[Data excerpts]
========
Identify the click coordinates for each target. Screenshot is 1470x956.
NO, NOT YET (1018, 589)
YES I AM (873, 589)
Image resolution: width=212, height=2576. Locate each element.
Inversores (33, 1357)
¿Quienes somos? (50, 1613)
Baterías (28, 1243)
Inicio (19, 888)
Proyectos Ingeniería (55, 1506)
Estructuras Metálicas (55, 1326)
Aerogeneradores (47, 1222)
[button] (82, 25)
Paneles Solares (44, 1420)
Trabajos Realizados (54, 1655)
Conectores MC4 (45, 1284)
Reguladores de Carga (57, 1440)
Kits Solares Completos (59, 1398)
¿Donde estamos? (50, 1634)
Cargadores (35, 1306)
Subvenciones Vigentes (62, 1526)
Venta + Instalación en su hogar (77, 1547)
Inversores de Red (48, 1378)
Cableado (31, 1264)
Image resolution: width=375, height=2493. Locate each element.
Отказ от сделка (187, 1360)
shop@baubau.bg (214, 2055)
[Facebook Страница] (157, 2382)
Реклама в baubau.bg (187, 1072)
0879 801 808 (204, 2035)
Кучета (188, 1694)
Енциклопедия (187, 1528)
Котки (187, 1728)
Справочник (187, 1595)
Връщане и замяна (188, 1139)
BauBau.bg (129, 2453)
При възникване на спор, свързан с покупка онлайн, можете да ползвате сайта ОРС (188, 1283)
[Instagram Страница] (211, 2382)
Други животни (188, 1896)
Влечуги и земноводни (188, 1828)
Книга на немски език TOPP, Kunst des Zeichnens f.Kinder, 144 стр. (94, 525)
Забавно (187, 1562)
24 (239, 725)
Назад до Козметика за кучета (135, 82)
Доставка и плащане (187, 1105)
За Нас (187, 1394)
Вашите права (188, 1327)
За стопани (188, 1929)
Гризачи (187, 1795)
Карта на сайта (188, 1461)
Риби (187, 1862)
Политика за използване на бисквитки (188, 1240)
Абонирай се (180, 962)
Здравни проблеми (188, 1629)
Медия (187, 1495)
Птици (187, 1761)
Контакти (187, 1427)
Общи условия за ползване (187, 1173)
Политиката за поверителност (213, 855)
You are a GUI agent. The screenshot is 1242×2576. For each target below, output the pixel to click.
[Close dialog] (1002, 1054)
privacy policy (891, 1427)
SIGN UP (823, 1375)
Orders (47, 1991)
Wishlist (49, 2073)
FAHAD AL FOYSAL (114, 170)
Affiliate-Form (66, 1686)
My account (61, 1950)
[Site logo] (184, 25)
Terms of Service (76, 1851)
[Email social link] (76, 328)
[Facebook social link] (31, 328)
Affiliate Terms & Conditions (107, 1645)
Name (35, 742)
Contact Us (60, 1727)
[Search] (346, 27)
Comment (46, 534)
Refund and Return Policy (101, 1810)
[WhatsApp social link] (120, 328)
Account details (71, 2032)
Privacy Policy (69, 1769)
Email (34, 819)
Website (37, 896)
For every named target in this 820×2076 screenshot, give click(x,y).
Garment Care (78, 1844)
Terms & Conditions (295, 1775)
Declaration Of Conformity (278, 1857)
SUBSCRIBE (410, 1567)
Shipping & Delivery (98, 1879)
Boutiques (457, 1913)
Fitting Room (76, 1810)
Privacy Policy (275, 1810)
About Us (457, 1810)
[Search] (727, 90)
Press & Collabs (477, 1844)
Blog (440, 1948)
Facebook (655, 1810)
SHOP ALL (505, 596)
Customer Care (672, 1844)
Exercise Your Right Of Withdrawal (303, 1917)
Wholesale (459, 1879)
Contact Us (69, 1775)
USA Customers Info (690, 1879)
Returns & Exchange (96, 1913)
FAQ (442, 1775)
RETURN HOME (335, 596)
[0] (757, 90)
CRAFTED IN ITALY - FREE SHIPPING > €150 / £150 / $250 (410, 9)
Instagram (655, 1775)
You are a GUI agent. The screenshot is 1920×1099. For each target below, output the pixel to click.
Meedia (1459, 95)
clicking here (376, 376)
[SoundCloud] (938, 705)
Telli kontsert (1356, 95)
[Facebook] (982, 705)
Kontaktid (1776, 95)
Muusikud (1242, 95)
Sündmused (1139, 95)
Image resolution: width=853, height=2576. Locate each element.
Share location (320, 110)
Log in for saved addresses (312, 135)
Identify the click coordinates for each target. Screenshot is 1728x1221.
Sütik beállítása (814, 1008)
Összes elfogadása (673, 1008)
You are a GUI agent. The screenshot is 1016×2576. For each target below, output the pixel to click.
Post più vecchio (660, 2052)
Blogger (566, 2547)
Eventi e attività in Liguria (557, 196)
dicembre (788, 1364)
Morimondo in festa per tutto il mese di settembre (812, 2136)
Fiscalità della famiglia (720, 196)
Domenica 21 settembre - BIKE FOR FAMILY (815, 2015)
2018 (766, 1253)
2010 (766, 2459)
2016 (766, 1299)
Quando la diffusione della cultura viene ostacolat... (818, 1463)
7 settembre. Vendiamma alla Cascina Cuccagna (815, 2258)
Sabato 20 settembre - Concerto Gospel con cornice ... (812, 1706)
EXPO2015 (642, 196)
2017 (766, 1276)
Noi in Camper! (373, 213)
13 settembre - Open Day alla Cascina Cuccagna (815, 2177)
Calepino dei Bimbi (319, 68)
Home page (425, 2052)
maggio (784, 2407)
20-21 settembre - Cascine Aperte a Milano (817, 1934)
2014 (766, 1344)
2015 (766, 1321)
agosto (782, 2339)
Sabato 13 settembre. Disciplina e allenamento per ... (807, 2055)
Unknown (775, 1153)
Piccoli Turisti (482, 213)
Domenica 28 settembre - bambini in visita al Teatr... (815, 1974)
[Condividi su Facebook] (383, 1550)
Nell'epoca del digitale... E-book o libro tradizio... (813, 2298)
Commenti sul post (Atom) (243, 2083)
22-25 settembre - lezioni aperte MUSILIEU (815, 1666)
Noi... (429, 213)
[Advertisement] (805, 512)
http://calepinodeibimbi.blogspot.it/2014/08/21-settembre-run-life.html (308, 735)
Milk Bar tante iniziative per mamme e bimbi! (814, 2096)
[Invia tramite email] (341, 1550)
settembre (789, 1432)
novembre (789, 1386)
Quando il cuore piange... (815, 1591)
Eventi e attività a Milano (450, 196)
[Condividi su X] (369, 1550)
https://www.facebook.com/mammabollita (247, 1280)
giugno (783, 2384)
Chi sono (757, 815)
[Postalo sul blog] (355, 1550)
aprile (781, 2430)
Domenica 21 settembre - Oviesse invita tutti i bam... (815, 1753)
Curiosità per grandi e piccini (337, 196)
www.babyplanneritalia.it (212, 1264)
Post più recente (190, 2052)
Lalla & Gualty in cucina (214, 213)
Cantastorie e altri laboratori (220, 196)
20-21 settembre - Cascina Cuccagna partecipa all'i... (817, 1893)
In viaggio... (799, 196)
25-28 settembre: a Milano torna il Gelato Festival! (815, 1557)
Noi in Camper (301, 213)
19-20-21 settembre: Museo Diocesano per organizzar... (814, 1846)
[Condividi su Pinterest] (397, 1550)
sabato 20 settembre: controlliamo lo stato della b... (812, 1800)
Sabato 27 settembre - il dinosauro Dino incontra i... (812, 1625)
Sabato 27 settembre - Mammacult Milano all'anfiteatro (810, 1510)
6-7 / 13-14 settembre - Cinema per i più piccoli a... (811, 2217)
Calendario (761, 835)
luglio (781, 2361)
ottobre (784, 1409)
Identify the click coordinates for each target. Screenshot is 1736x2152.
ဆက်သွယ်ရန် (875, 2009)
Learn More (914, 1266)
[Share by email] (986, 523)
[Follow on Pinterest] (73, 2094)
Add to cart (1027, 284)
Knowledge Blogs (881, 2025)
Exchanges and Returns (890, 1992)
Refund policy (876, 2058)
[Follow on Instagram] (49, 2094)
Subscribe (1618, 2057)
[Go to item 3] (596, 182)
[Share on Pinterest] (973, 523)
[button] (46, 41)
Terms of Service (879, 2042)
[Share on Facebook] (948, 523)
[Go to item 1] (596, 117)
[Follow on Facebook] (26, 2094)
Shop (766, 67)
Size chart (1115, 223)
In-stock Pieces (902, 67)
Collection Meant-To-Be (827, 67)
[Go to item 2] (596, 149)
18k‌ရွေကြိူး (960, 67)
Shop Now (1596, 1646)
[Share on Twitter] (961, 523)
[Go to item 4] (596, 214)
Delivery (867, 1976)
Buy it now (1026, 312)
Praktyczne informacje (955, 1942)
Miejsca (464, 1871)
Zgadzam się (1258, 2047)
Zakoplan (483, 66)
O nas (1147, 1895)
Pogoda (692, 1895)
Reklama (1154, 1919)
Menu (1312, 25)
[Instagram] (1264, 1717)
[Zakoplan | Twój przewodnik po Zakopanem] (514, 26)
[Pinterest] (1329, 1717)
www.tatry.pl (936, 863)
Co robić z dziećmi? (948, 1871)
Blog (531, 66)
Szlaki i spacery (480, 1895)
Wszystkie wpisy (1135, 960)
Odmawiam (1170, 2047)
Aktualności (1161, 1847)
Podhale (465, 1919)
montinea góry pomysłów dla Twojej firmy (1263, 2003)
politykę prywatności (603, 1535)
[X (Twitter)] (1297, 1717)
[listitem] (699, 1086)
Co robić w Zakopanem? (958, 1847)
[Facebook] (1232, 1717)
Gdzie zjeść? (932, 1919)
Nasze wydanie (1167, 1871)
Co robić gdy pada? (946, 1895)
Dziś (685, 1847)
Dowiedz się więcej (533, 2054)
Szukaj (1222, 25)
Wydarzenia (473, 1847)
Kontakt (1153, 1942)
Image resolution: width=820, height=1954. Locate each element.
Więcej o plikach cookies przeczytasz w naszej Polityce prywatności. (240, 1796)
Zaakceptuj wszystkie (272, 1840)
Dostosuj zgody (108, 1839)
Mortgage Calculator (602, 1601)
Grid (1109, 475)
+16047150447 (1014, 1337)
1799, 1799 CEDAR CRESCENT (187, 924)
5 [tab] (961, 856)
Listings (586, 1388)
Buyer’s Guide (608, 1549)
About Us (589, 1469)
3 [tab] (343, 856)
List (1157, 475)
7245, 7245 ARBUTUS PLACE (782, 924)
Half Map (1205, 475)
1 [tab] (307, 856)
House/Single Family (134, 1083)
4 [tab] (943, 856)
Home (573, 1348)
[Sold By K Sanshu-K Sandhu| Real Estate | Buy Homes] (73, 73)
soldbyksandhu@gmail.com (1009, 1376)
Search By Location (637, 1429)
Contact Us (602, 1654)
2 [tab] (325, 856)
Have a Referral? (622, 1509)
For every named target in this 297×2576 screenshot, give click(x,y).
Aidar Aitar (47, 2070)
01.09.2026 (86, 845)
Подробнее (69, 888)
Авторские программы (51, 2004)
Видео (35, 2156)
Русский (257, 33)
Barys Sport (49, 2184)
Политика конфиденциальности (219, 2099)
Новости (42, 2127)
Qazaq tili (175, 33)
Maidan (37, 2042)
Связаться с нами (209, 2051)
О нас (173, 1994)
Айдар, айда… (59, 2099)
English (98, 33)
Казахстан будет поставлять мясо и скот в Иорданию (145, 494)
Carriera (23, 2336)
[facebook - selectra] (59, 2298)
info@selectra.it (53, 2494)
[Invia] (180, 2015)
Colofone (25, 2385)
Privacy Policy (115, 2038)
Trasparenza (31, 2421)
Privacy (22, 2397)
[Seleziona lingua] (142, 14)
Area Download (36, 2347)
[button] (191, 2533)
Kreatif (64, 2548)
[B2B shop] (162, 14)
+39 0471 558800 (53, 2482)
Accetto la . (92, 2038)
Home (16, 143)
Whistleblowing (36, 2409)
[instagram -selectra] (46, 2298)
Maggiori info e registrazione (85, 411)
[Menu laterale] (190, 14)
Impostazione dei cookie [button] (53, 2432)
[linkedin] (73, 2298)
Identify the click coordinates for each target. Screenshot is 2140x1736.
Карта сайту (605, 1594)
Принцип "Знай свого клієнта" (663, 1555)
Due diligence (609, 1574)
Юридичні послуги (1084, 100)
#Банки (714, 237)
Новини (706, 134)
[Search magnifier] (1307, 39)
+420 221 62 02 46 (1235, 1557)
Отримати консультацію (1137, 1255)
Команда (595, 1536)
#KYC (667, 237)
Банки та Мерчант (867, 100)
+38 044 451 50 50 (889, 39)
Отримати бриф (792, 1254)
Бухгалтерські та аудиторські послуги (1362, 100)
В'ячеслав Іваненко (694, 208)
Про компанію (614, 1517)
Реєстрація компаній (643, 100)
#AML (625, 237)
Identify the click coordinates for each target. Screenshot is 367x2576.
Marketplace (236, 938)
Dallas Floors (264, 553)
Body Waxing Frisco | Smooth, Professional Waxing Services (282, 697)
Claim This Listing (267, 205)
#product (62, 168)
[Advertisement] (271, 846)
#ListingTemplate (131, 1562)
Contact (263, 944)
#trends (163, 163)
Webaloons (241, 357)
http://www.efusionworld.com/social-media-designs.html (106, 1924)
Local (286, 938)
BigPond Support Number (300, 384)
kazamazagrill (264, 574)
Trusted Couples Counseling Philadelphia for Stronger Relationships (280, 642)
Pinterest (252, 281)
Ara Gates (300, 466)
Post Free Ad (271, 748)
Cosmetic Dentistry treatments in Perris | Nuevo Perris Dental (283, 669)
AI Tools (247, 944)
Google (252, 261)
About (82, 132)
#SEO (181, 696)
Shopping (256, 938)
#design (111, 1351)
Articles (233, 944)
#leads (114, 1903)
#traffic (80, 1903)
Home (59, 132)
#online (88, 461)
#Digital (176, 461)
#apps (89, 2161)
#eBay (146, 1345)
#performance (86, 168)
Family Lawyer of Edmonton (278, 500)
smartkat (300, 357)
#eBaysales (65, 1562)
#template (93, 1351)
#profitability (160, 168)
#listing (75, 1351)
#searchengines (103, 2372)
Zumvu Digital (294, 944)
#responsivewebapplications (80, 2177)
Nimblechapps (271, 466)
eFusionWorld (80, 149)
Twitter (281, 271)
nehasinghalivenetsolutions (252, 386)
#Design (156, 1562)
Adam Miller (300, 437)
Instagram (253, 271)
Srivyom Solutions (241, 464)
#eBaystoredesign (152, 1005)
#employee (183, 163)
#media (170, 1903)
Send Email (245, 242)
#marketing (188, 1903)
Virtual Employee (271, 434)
========
Transcribe, exactly and without additions, the lines of the records above, beginning with the line that contains "Add to cart (1027, 284)" and ending with the line that contains "[Instagram] (1264, 1717)", both included.

Add to cart (1027, 284)
Knowledge Blogs (881, 2025)
Exchanges and Returns (890, 1992)
Refund policy (876, 2058)
[Follow on Instagram] (49, 2094)
Subscribe (1618, 2057)
[Go to item 3] (596, 182)
[Share on Pinterest] (973, 523)
[button] (46, 41)
Terms of Service (879, 2042)
[Share on Facebook] (948, 523)
[Go to item 1] (596, 117)
[Follow on Facebook] (26, 2094)
Shop (766, 67)
Size chart (1115, 223)
In-stock Pieces (902, 67)
Collection Meant-To-Be (827, 67)
[Go to item 2] (596, 149)
18k‌ရွေကြိူး (960, 67)
Shop Now (1596, 1646)
[Share on Twitter] (961, 523)
[Go to item 4] (596, 214)
Delivery (867, 1976)
Buy it now (1026, 312)
Praktyczne informacje (955, 1942)
Miejsca (464, 1871)
Zgadzam się (1258, 2047)
Zakoplan (483, 66)
O nas (1147, 1895)
Pogoda (692, 1895)
Reklama (1154, 1919)
Menu (1312, 25)
[Instagram] (1264, 1717)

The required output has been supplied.